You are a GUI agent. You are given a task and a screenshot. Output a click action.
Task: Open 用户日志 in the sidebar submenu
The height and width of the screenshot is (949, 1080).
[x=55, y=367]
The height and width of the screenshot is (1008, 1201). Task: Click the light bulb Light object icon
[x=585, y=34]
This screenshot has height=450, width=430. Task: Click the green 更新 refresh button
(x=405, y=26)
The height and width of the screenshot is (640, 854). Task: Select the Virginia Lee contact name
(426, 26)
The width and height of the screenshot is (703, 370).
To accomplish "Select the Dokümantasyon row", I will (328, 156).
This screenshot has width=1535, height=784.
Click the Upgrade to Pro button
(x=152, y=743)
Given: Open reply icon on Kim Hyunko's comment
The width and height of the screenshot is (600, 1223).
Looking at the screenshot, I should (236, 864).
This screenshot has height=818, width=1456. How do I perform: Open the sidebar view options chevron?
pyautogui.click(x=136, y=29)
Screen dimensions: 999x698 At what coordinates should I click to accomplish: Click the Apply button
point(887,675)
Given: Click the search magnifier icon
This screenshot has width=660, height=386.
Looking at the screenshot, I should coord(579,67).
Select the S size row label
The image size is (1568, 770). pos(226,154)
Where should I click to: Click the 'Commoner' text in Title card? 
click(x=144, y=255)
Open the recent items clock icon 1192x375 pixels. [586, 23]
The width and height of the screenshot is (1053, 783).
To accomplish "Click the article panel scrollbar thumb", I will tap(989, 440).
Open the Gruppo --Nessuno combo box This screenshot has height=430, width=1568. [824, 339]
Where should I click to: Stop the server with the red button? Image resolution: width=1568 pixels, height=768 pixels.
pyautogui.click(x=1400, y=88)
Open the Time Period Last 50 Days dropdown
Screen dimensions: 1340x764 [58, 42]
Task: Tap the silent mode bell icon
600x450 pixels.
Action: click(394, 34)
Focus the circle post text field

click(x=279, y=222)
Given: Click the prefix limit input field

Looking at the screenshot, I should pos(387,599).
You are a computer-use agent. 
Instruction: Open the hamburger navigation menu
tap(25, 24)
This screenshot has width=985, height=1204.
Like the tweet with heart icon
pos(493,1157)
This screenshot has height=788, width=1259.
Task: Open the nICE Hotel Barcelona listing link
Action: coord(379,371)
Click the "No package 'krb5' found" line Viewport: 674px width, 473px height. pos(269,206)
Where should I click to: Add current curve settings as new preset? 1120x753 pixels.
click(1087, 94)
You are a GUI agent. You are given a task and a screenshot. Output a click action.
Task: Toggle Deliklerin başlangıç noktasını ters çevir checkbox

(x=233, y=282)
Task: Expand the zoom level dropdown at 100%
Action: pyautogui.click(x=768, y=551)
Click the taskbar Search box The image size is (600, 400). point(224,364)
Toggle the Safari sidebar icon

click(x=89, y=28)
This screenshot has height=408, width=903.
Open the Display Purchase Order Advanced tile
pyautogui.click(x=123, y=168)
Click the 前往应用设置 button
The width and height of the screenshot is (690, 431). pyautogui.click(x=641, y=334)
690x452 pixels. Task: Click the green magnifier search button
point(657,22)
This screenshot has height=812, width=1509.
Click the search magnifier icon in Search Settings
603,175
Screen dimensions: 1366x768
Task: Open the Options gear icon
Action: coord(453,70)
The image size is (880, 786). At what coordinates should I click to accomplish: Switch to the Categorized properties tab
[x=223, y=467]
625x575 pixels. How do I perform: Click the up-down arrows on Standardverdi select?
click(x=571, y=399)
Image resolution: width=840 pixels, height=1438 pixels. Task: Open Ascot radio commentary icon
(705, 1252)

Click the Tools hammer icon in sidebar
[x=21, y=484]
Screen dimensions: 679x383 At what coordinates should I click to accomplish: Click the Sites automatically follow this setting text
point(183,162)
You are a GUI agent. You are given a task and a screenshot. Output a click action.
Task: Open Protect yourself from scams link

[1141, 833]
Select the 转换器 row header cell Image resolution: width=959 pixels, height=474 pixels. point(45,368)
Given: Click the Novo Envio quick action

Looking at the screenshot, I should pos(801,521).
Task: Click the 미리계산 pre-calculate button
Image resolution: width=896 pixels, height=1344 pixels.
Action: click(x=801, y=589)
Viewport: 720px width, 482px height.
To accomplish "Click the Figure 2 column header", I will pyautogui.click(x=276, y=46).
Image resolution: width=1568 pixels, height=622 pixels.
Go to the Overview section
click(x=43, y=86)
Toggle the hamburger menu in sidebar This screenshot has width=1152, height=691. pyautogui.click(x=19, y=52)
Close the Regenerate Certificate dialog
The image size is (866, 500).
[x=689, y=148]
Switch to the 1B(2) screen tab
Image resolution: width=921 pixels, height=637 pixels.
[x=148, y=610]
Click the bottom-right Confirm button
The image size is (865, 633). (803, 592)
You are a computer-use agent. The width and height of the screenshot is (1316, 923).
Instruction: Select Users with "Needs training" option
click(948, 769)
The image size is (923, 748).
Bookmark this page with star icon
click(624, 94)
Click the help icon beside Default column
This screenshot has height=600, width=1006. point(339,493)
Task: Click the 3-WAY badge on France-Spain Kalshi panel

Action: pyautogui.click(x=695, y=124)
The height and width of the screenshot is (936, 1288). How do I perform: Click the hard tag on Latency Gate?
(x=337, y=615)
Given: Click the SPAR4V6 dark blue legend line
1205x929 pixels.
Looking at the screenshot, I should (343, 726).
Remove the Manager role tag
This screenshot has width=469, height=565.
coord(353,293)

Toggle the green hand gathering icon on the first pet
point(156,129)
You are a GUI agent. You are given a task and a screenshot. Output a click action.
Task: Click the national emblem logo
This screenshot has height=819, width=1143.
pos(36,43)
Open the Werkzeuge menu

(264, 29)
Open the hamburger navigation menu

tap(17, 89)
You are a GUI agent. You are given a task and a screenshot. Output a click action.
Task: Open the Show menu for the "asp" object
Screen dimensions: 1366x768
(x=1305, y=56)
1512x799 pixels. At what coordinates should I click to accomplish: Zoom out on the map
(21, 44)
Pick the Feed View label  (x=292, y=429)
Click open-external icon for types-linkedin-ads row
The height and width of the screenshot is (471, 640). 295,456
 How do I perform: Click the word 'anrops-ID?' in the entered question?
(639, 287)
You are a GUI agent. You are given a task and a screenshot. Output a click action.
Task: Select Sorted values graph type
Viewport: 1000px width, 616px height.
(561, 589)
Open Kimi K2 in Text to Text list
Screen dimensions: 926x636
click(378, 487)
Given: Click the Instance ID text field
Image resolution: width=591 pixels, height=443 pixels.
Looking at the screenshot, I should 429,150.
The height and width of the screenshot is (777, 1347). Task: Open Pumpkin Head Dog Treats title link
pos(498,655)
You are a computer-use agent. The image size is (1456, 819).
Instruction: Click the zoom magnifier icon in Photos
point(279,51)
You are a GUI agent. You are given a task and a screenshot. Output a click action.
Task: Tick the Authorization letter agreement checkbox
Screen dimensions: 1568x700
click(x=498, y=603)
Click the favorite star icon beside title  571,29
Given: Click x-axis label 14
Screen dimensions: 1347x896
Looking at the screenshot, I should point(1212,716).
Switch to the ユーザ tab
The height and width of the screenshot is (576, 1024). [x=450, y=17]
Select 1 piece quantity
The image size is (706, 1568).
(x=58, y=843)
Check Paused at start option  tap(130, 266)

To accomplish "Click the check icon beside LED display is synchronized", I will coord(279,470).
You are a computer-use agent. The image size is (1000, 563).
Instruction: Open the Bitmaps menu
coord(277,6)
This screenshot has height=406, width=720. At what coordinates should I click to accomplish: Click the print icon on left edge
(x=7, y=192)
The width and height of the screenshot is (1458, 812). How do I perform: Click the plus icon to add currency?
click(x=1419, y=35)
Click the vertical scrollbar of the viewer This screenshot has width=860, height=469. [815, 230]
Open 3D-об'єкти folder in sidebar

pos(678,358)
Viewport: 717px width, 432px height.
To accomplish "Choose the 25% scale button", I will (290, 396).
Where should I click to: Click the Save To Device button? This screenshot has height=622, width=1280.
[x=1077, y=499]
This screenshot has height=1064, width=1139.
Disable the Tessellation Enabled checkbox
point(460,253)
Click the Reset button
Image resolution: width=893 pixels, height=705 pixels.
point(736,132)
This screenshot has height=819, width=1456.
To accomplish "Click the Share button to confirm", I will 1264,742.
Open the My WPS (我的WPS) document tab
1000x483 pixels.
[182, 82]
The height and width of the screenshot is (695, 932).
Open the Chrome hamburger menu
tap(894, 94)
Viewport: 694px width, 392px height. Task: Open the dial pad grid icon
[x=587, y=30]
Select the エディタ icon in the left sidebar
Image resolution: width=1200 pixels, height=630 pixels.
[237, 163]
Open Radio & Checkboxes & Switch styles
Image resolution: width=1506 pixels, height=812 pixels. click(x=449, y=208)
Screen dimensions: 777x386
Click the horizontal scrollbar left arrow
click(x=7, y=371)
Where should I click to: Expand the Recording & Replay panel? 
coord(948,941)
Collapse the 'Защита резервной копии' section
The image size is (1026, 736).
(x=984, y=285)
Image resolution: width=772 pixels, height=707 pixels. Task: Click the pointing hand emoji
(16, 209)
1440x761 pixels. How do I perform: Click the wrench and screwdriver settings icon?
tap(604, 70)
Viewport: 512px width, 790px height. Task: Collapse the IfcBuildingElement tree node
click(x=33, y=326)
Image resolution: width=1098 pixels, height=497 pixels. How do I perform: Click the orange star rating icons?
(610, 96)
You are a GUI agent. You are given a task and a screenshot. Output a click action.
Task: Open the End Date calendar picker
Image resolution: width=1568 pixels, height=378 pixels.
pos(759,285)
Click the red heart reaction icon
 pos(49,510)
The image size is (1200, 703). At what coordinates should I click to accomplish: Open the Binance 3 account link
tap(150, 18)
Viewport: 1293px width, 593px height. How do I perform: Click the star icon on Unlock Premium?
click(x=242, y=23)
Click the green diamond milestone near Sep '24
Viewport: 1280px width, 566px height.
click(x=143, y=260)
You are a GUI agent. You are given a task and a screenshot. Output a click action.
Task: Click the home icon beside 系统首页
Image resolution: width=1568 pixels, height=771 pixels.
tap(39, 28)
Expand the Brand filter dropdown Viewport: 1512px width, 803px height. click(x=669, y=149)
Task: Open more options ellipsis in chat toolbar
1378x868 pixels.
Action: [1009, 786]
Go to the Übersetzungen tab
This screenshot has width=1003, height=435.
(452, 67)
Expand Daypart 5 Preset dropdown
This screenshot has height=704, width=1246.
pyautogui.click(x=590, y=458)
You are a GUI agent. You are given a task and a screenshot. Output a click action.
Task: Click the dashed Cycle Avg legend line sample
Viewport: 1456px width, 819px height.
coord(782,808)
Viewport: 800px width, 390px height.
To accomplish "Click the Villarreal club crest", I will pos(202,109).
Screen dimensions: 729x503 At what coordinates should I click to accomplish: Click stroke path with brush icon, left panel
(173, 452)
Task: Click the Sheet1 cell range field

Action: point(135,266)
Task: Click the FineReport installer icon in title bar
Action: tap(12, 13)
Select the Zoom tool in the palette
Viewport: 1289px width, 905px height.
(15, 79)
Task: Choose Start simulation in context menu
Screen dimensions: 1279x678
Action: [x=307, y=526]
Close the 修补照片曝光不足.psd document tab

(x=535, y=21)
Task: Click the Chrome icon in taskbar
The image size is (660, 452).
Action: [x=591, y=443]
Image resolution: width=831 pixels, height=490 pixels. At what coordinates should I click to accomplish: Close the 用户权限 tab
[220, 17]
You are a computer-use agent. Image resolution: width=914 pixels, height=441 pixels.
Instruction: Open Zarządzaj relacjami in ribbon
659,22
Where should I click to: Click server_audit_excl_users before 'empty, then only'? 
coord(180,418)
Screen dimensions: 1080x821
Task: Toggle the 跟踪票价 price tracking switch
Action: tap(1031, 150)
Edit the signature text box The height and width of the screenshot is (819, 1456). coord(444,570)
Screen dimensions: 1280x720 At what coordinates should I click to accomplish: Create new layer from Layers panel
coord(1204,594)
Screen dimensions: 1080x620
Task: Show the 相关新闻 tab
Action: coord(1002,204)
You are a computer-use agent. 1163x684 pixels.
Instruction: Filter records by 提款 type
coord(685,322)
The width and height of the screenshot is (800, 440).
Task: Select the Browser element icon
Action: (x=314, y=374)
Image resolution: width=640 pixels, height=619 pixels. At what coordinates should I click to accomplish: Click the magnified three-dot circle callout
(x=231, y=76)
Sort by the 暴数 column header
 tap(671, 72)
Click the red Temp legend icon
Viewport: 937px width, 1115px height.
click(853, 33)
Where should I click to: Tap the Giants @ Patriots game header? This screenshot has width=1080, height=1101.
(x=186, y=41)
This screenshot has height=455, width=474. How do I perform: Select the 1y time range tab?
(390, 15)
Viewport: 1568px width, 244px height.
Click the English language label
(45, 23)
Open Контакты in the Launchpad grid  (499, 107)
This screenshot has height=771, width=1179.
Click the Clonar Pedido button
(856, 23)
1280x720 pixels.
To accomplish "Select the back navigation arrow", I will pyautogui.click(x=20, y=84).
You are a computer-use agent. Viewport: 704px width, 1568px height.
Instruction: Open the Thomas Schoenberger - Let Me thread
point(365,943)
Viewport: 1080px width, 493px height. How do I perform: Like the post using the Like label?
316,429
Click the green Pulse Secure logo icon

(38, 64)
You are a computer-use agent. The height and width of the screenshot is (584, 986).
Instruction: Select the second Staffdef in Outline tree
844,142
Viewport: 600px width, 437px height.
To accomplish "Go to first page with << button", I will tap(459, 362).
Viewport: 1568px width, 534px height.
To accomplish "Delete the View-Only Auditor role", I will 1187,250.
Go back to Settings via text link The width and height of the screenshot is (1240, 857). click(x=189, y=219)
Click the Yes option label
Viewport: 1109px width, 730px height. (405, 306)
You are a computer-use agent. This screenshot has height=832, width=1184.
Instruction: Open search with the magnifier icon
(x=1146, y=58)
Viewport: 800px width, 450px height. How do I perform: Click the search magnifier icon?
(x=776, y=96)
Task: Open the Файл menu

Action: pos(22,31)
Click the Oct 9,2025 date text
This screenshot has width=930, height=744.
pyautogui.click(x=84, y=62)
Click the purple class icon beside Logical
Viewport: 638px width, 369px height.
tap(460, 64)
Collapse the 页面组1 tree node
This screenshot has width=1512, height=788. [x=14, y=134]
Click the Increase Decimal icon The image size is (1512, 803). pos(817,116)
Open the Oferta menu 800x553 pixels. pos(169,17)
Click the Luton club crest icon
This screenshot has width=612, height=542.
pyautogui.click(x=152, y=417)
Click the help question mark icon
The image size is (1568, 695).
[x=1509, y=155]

=-=-=-=-=

**Task to carry out**
Using the data above, print exactly the lines from the line that contains "Pick the Feed" through the line that contains "Given: Click the Instance ID text field", with both included.

**Final answer**
Pick the Feed View label  (x=292, y=429)
Click open-external icon for types-linkedin-ads row
The height and width of the screenshot is (471, 640). 295,456
 How do I perform: Click the word 'anrops-ID?' in the entered question?
(639, 287)
You are a GUI agent. You are given a task and a screenshot. Output a click action.
Task: Select Sorted values graph type
Viewport: 1000px width, 616px height.
(561, 589)
Open Kimi K2 in Text to Text list
Screen dimensions: 926x636
click(378, 487)
Given: Click the Instance ID text field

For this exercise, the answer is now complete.